Your response is predicated on the idea that I, a classical musician with three years of musicology who has played and studied Mozart and has read about his life endlessly, both for my degree in composition and minor in piano and as a fan, was arguing that Mozart needed to be paid because he was a slow composer. You couldn't have been more off-base.

In fact, I was using Mozart as an example of why compositional speed is often irrelevant when one is discussing the effect of not being paid on the legacy of the artist's work. The time it took to write that one individual book or piece of music is far from the only factor. Let's have a look at the actual post to which you responded:

Quote:
Originally Posted by Prestidigitweeze View Post
The lifetime aspect can have to do with working up to that book, writing the books that make that one great book possible, or simply having the extra time that one doesn't factor in if one only marks the dates of initiation and completion.

[T]he series of books [written by Jane Austen] is effectively a single book, if you consider that the time she spent writing them all is cumulative.

Consider the number of symphonies, quartets, concertos, choral pieces and operas by Mozart. Now consider the effect that not being paid might have had on his output (Mozart the strudel packer). Would you really be willing to sacrifice any of his music to the idea he would have been just as good if he'd had a day job? Which masses and symphonies would you want to do without?
Thus, the point has never been that Mozart was a slow composer. The point is that he's quick and still needed to be paid to create the body of work he did. Never mind the fact his Six Quartets Dedicated to Haydn, the Adagio and Fugue, the Mass in C Minor and works like the Jupiter required more time than many of the other pieces. (He's also the guy who produced the most kickass orchestration of Handel's Messiah en route to studying the style -- no one's ever done it as well.) The point is that, had he not been paid, he'd have had to turn away from writing to a great extent and many of those pieces would not have been written. It's also clear, if you read about Mozart, that he was originally the creature of patrons and required deadlines very often to complete his work. The feverish pace to which you allude was simply the composer finally getting around to writing down the music which was already completed in his head, an extraordinary ability he possessed as documented not only by the famous "Carriage Letter," the veracity of which some have doubted, but also the feat of his copying down the entirety of Allegri's complex Misereri from memory after hearing it once at age fourteen.
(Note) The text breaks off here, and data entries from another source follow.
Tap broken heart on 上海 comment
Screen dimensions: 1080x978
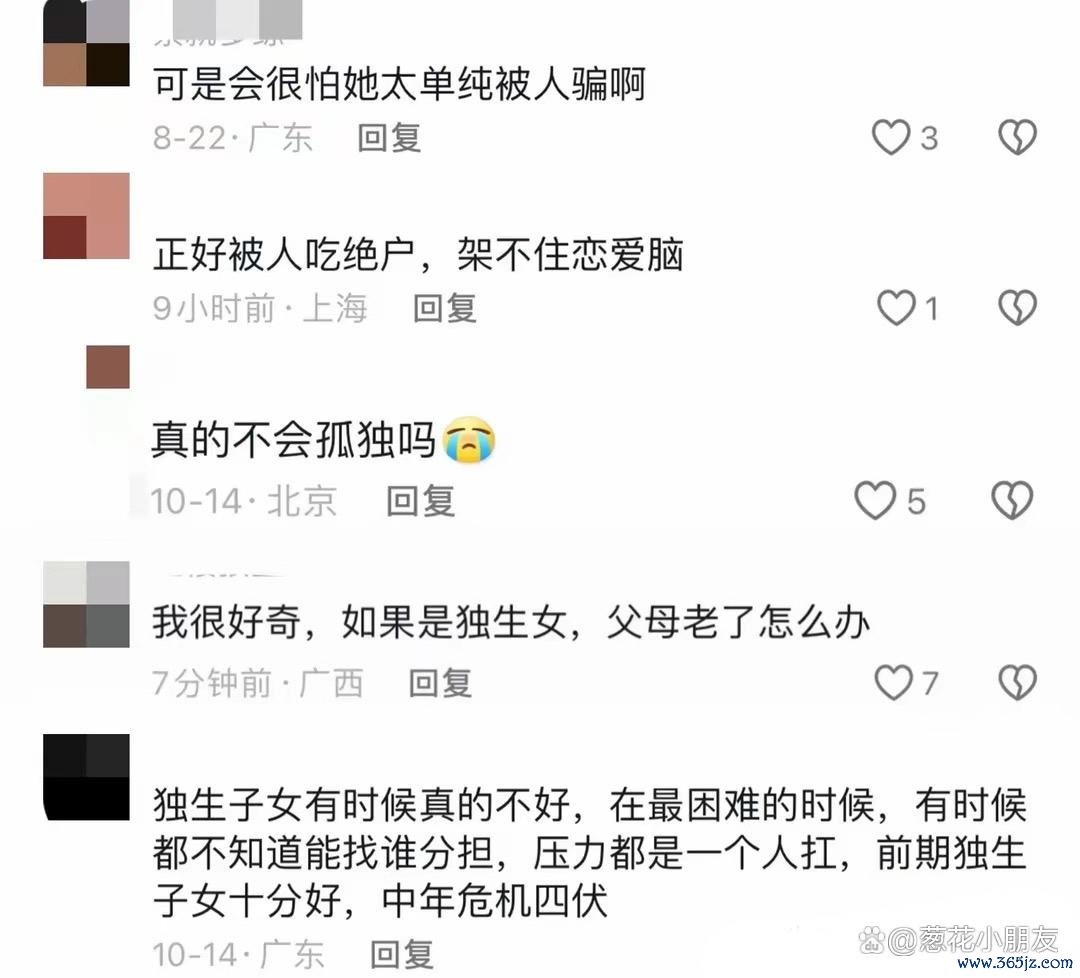point(1017,307)
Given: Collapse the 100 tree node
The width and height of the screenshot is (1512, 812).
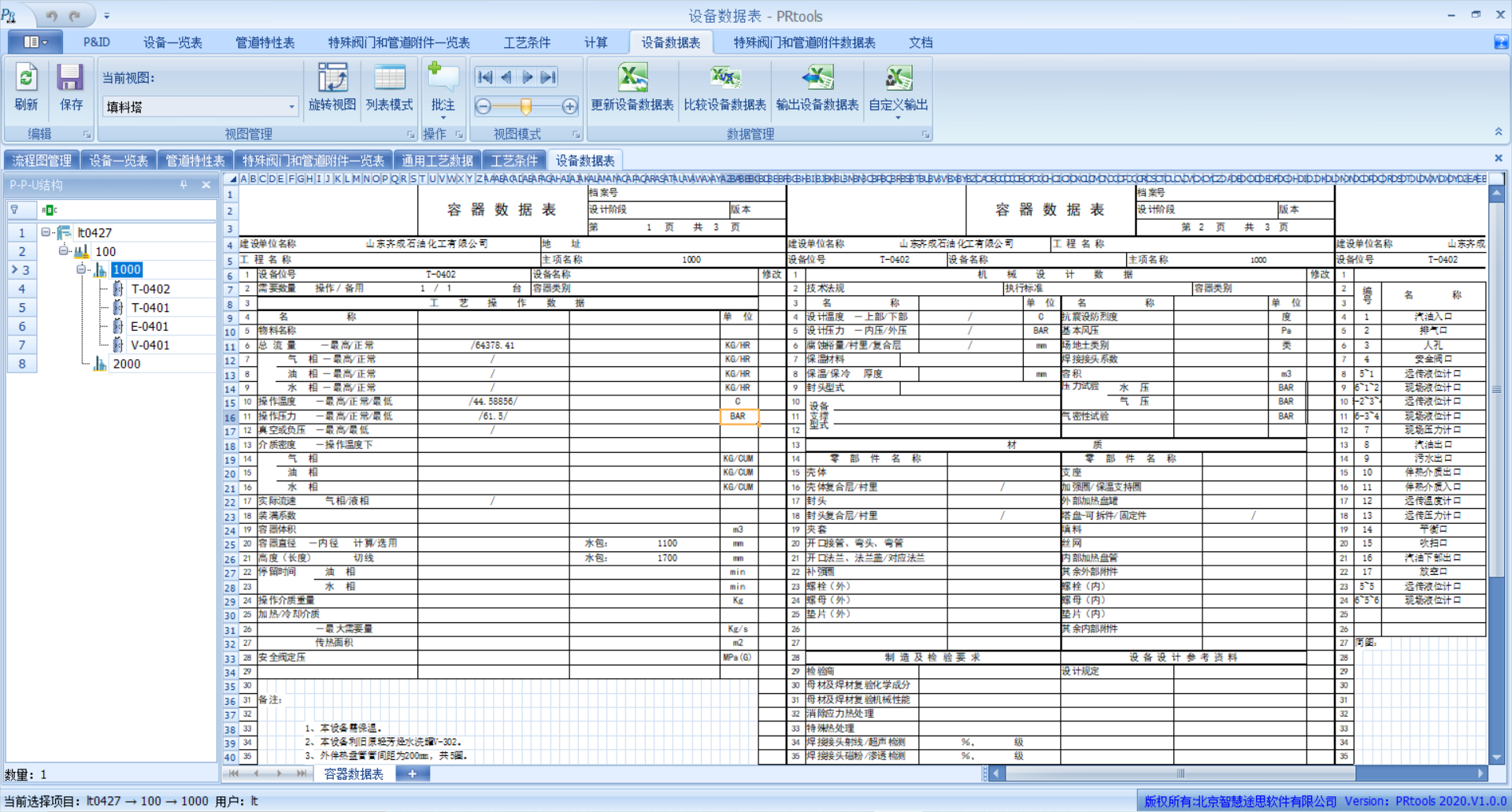Looking at the screenshot, I should pyautogui.click(x=63, y=251).
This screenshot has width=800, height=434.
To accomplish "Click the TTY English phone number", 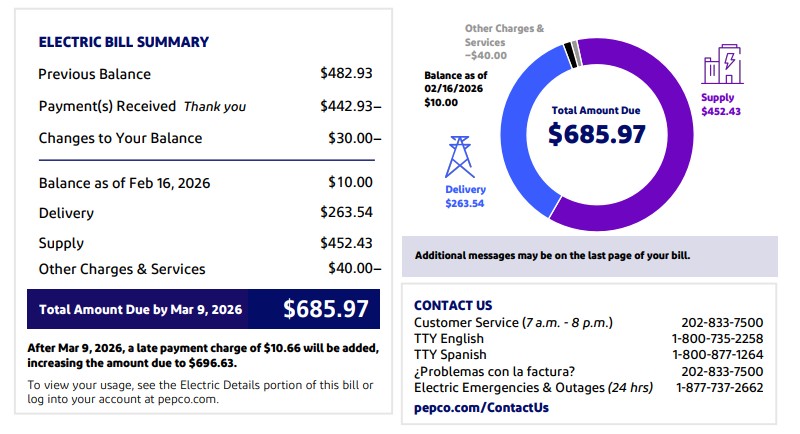I will pyautogui.click(x=718, y=339).
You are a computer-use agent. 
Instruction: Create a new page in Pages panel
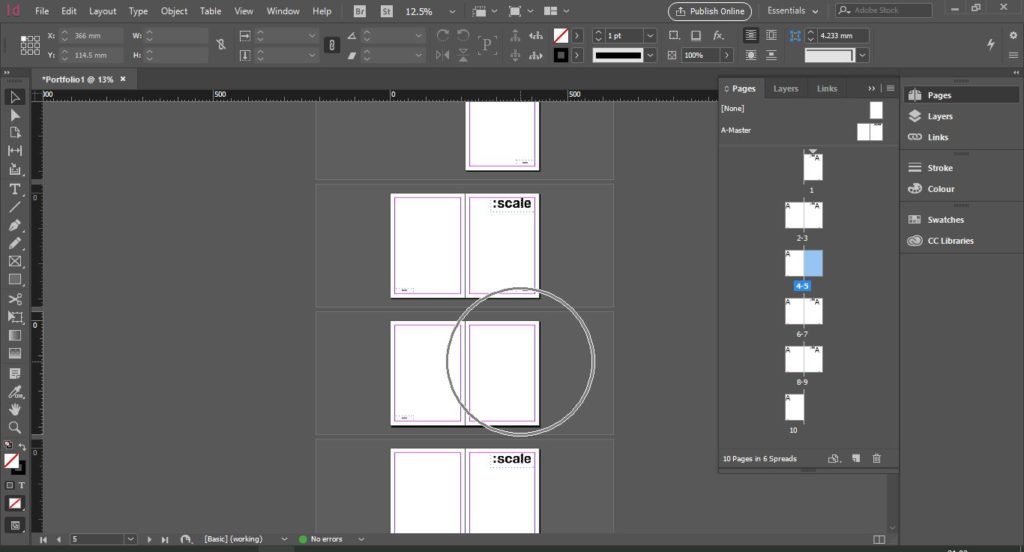click(856, 458)
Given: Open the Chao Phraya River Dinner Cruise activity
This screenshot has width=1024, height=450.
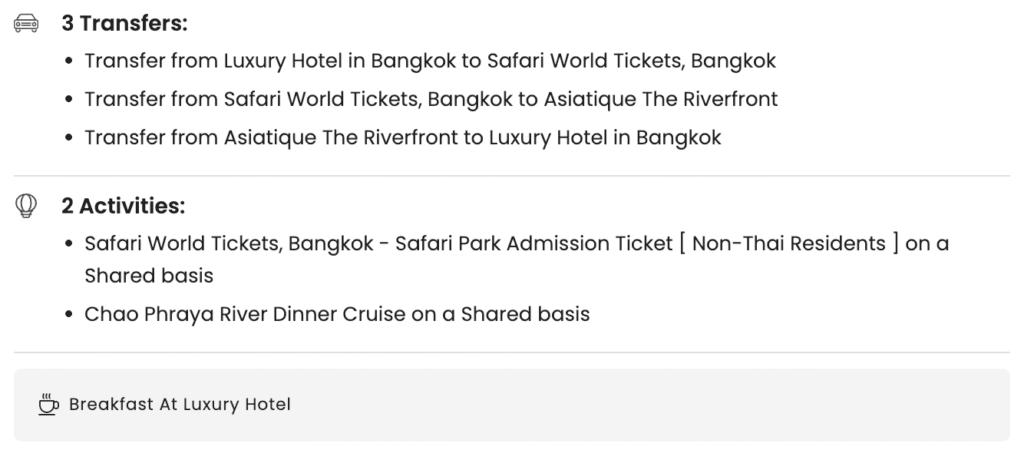Looking at the screenshot, I should coord(337,314).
The question I asked, and which you have not answered, is the same: If you knew he would have had less than half the time to compose and that, therefore, a great number of his pieces would not have been written, which Mozart would you decide we should do without, and how could you know that even the pieces you do prefer could have been written without the momentum and flow of the rest?
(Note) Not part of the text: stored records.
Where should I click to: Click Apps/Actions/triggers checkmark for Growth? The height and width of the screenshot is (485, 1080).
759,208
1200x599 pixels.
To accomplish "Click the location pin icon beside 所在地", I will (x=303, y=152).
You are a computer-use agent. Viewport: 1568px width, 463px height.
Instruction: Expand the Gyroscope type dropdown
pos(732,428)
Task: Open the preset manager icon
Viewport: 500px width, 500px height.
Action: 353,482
And contrary to what a few people have suggested, I can attest as a trained composer and as a person who studied composers that, yes, composing a piece is a form of practice, just as composers often begin with exercises in harmony, counterpoint and orchestration (even toward the end of his life, Bach used to copy out other composers' scores to learn what they were doing). Mozart is a great example to the extent he and Beethoven met in life and agreed together it was important for them to return to working out counterpoint, which had fallen to disfavor from the time of Bach's son, C.P.E., to that of the early Classical Period. You can hear Mozart trying on the deeper disciplines of counterpoint in the C Minor Mass, the Quartets and the Adagio and Fugue -- all efforts that would inform the greatness of his last work, the Jupiter and the Requiem, just as his operas informed their dramatic power. Without the technical problems he worked out in those pieces (such as how to incorporate baroque counterpoint into the classical style without imitation or disregard, and how to make it work formally and dramatically in later classical forms), we wouldn't have the later work.

Last edited by Prestidigitweeze; 06-30-2012 at 04:12 PM.